Сжав кулаки, они стояли друг против друга — дядя Паша с топором за поясом и всклокоченный, страшный, в белой рубахе, липнувшей к телу, Родион Иванович.
— А ведь ты чуть не промахнулся, — сказал дядя Паша и вырвал багор из земли.
Бревно он скатил в воду. Прыгнул на него— как-то по-кошачьи мягко. Оттолкнулся от берега. Течение подхватило, понесло. Бревно ныряло в волнах, дядя Паша чудом держался на нем, балансируя багром.
Мятежный гул реки пронзило криком:
— Пашуня, воротись!
— На прямую погибель…
— Ой, что будет… что делает-то!
То балансируя багром, то загребая им справа и слева, дядя Паша направил бревно как раз в проем плотины.
Верка зажмурилась.
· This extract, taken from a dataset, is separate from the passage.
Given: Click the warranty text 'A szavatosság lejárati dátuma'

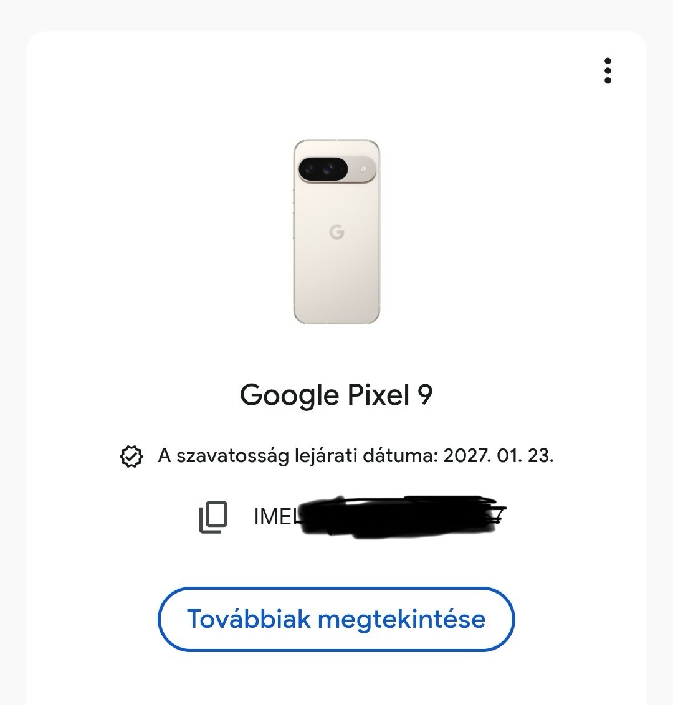Looking at the screenshot, I should (x=299, y=456).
Не успеет дядя Паша соскочить с бревна возле ворот — и косточек ему тогда не собрать!
Он успел…
— Это еще что! — Леню трясло от возбуждения и пережитого за отца страха. — Батя на сплаве леса и не такие номера показывал. Раз побился об заклад, что прямо на бревне разуется — это на бревне, посередь реки! И ты думаешь, не выиграл заклад? Батя у нас лихой, у кого хочешь спроси, скажут, боевее его на сплаве никого не бывало.